Aim of the task
State how many lines of the material below contain the string "Open", counting only case-exact matches, and reply with that number alone.

— Start Material for this exercise —

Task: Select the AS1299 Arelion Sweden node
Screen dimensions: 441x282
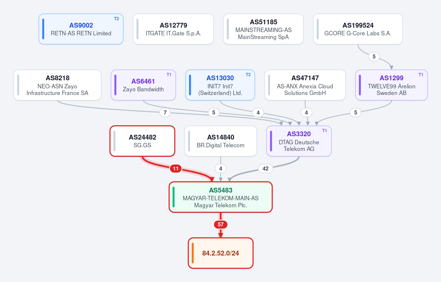Action: pos(391,85)
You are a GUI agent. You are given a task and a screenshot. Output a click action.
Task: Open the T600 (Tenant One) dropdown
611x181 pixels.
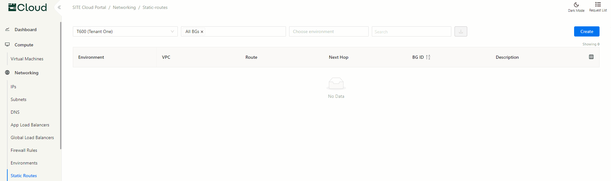(x=125, y=31)
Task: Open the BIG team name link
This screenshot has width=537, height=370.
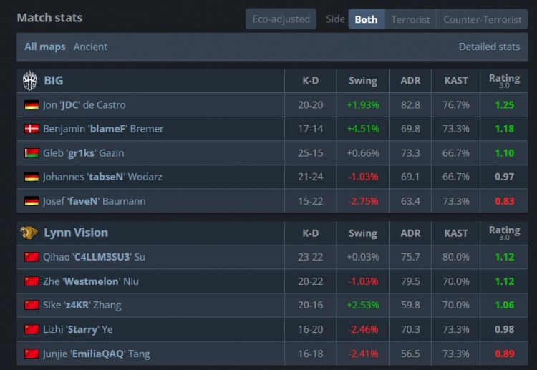Action: coord(54,80)
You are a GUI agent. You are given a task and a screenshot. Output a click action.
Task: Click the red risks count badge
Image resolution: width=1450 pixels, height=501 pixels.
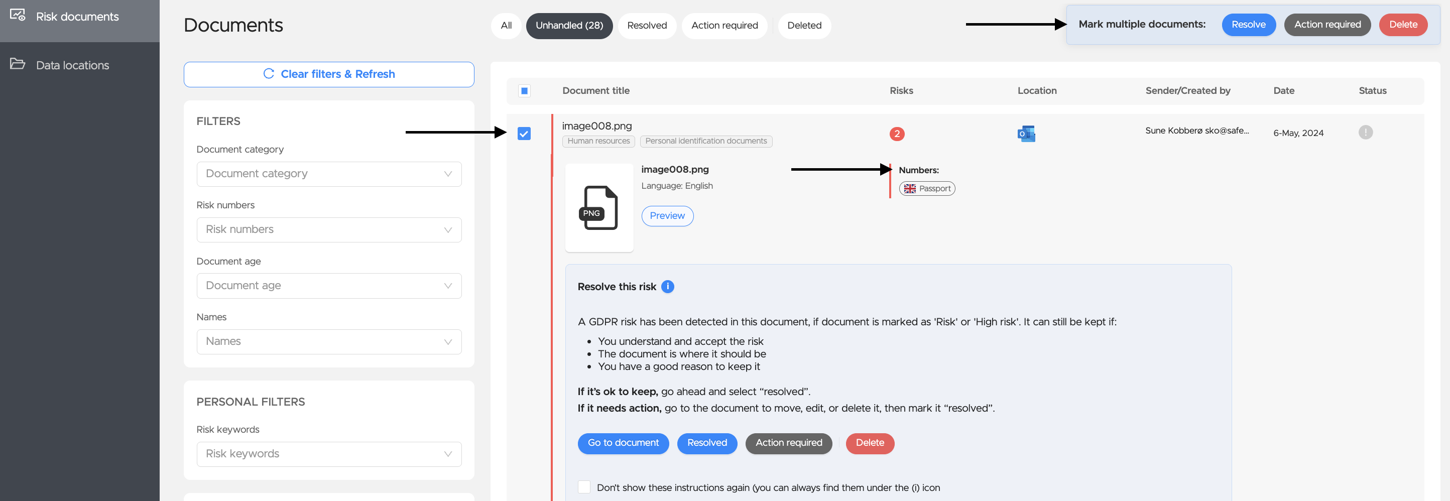coord(897,133)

— End Material for this exercise —

Exercise solution
2